We're in Scotland and every child I know with type 1 has a pump or been offered one

That sounds amazing, ls it her age though,?
I have heard children 12and younger are offered a pump in England not sure how true this is ,
Please don't think I'm having a go at you im. Not I'm just wondering if it's is because my son was 16 when diagnosed

You are on a steep learning curve. I refuse to not eat what I want, but rice and pasta do give me massive spikes so I often low carb either cauliflower rice or pasta substitutes or courgetti.
Please don't be backward you need to be pushy and request things you want, eg pump and cgm when she's ready.

@x2boys I'm not sure what the criteria is for being offered a pump up here in Scotland. She was 13 when she got hers.
I would say the level of care she has received has been 2nd to none. When she was first diagnosed the ward sister told us that the paediatric diabetic consultants are all very forward thinking and i can only agree with this. She has had the same diabetic nurse and dietician since the day she was diagnosed but every new consultant she has had seen to be very up on all the new technology available and are keen for her to use the latest, ie moving from libre to Dexcom

That all sounds very positive hopefully everyone with type one one or treated as type one will be offered the same eventually fingers, crossed.
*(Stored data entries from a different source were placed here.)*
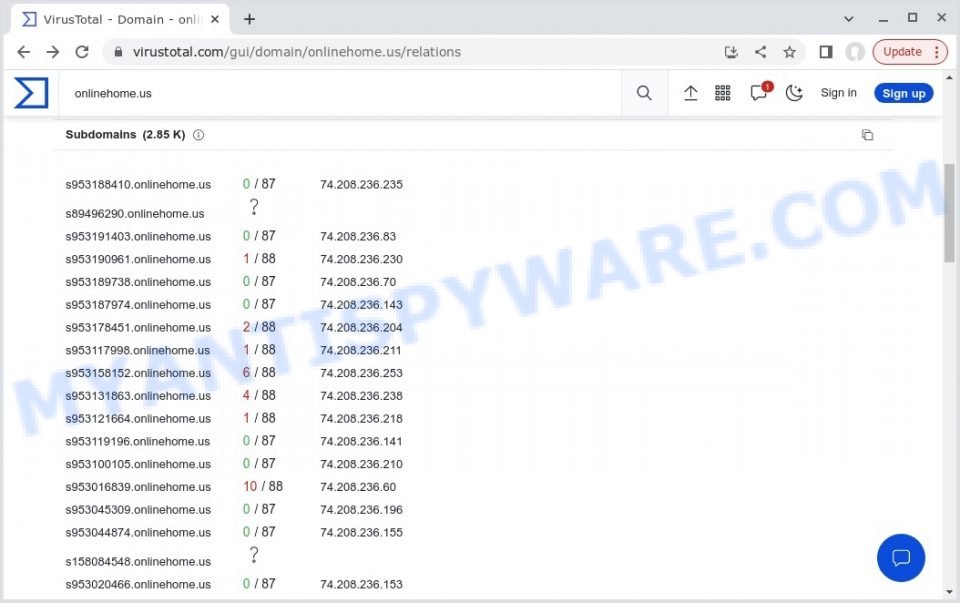Open the upload file icon
This screenshot has width=960, height=603.
tap(690, 93)
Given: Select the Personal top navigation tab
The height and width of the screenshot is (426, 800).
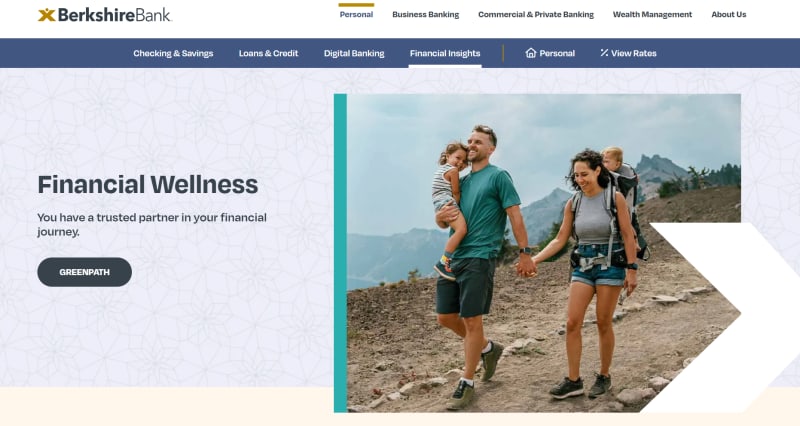Looking at the screenshot, I should 356,14.
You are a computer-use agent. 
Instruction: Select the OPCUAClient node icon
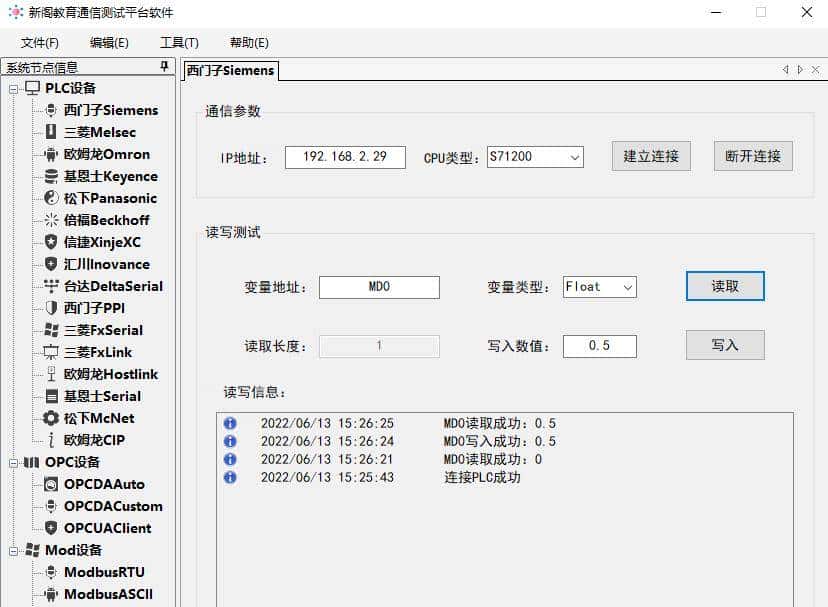52,528
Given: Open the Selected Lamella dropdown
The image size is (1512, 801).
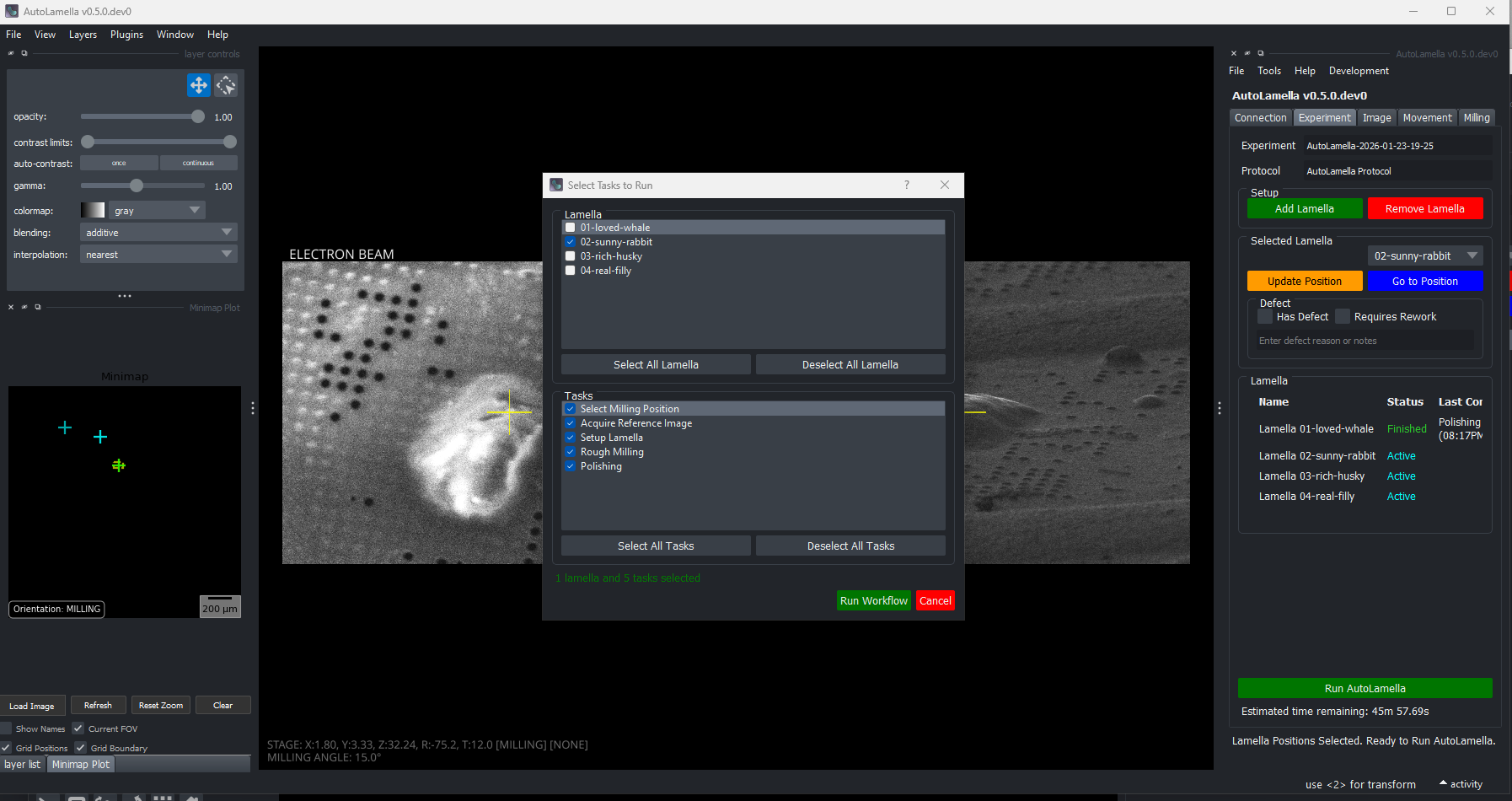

My 38 year old son was diagnosed with Type 1 last week. I think we are both just recovering from the shock.

I live in a different city from him and he lives alone so it's been worrying.

However we really can't fault the treatment he has had from the NHS.

This thread is very helpful.

One of the things he was really upset about initially is that running and badminton have been his 2 main hobbies long term.. He hopes once he gets to grips with managing his food and insulin he will be able to get back to them to a degree. He is adjusting his mind set to realise his diagnosis still allows him to have a life.

@Bloomingnoisyneighbours he will! My DS has swimming lessons, goes on residential with school, trampolining parties and lives a normal life. It just takes a while to get your head around it.

Don’t get me wrong it’s overwhelming and I have cried over it! Your son will find certain foods spike his levels regardless of carb counting correctly, diabetes doesn’t always follow the rules. But you just do your best.